Trend Micro researchers have documented a case in which a threat actor tracked as “bandcampro” repurposed Google’s open-source Gemini CLI tool into a functional hacking agent, using it to build, operate, and migrate command-and-control infrastructure for a small botnet.

Across more than 200 sessions between May 19 and April 21, the attacker used the AI to control eight compromised systems inside a dental clinic and to gain access to the clinic’s OpenDental database. The agent was primed to believe it was an “authorized penetration tester,” a framing that stripped away safety disclaimers and led it to automatically save harvested credentials.

AI-driven infrastructure migration

The operation’s technical footprint was minimal: three plain-text files totaling roughly 5 KB contained a Gemini jailbreak prompt, a C2 playbook covering infection, persistence, and troubleshooting, and a migration guide. From a single instruction to “study the C2 migration,” Gemini CLI independently prepared a migration bundle, deployed a new command server on a VPS, configured a Cloudflare tunnel, and resolved reconnection failures after diagnosing conflicting traffic between old and new servers, completing the entire process in about six minutes.
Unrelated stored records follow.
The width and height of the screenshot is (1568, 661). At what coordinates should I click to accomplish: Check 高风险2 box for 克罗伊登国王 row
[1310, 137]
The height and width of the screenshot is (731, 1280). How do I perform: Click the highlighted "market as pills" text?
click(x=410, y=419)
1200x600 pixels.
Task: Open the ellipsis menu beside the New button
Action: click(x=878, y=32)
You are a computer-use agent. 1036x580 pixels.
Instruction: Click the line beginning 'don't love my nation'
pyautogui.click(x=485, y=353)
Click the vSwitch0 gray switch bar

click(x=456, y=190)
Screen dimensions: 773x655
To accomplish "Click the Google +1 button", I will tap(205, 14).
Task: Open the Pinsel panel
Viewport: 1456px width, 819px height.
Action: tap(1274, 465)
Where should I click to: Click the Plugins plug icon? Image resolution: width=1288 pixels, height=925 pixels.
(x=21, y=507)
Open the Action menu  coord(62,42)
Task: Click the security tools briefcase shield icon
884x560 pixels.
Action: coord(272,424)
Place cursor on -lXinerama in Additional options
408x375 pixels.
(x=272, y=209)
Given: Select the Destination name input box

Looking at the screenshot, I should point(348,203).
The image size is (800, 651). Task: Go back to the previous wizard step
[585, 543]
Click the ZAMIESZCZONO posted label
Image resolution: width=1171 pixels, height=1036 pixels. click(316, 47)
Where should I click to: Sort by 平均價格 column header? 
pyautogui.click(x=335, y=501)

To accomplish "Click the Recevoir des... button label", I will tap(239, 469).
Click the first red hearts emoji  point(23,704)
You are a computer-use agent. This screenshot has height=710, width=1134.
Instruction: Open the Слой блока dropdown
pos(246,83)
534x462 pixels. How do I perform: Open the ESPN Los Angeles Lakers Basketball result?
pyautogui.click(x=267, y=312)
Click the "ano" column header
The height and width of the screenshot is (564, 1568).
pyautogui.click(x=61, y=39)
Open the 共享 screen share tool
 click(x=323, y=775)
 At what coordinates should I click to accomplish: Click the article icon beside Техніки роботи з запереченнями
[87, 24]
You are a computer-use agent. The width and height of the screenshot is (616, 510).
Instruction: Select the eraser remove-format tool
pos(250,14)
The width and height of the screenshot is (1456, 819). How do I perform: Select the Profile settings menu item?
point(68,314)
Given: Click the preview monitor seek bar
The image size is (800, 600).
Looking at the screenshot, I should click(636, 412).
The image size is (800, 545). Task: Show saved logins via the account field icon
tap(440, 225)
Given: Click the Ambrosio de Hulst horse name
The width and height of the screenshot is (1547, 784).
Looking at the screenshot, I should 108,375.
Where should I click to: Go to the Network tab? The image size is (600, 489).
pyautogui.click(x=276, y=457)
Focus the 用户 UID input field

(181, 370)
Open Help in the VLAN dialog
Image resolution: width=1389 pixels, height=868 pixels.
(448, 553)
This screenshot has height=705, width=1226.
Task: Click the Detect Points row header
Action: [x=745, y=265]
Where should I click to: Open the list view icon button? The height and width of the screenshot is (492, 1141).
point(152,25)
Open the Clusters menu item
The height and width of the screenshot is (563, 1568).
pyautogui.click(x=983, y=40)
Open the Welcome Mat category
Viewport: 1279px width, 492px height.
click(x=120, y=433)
Day-to-day, the actor managed the botnet purely through natural-language requests, asking which machines were online, listing files on infected hosts, and generating new infection links. The malware itself was described as unsophisticated, an in-memory Python HTTP server paired with PowerShell agents polling every five seconds, with persistence achieved through scheduled tasks, WMI events, or registry changes depending on available privileges. No obfuscation, packing, or evasion techniques were used.

Beyond the botnet

Trend Micro says the actor also leveraged the AI for password guessing against WordPress portals, generating plausible variants of known credentials, and for analyzing 1Password database dumps to identify exploitation paths. That latter effort reportedly failed only because the operation ran long enough that the AI lost track of the broader attack objective. In at least one instance, Gemini refused a request to build a self-propagating “agent-bomb,” though the actor simply moved on to other tasks.

BleepingComputer has contacted Google for comment on the abuse case but had not received a response at publication. The incident, disclosed by Trend Micro, underscores growing concern that agentic AI tools can be socially engineered into acting as capable, low-cost operators for real-world intrusions.